One of their goals was to depict several different types of enslavement. Seymour described her character as "a strong, willful woman [who] fought against being enslaved by the man she fell in love with and married. When she saw slavery on his plantation, she fought against that, too." Actor Keith Carradine, one of Keach's good friends, was cast as Fanny's husband. Keach also directed, yet another such collaboration between him and his wife. The film was shot mostly in Canada.

==Reception==
On April 23, 2000, Enslavement: The True Story of Fanny Kemble premiered on the American television network Showtime. It received generally negative reviews from film and television critics. TV Guides Robert Pardi critiqued Seymour's performance for "lack[ing] the emotional depth that might have transformed the fustian presentation of this material. Instead of giving a nuanced performance, Seymour seems content to impress viewers with her poised demeanor as she sullies her hoopskirts in the cause of freedom." David Kronke of the Los Angeles Daily News criticized Enslavement for lacking subtlety and opined that it "can't decide whether it's a story about race or just a standard-issue bodice-ripper." Writing for the New York Daily News, David Bianculli blamed the screenwriter for the film's faults, explaining that "Lofton writes dialogue that sounds like unvarnished tracts from an 'author's message' manifesto – and in Seymour's Kemble, he has created a character so noble and modern-thinking she makes Dr. Quinn, Medicine Woman look like a backwoods savage." Tom Jicha of the Sun-Sentinel faulted the film for being riddled with "cliched scenes of plantation atrocities" that "frequently cross the line between realism and titillation," such as an early scene in which a black couple are attacked for having sex.

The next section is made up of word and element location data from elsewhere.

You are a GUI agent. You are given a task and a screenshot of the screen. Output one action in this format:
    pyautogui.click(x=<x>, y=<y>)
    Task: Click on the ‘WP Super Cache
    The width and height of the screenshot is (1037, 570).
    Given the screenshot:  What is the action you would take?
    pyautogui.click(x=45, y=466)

The historical accuracy of the film has also been a source for complaint. In his book Echoes of War: A Thousand Years of Military History in Popular Culture, Michael C. C. Adams cited Enslavement as an example of a movie that claims historical accuracy while "gratuitously and radically distorting" the truth. The Seattle Times negatively reviewed the film for "exaggerating and sensationalizing" Kemble's life, while Michael Kilian of the Chicago Tribune criticized the portrayal of John Quincy Adams as a racist. Kilian did however commend it for depicting the "horrors of slave life on a sea island plantation [as] every bit as compelling as those contained in the journal Kemble kept and later published in England during the Civil War – a book that helped turn British public opinion against recognition of the South."

Despite its negative reception, the film received several nominations. Composer Charles Bernstein earned a Primetime Emmy Award nomination for Outstanding Music Composition for a Miniseries, Movie, or a Special. The Art Directors Guild gave a nomination for Excellence in Production Design for a Television Movie or Mini-Series to production designer Eric Fraser and art director Astra Burka. Akinnuoye-Agbaje received a nomination for Best Supporting Actor in Network/Cable at the 2001 Black Reel Awards.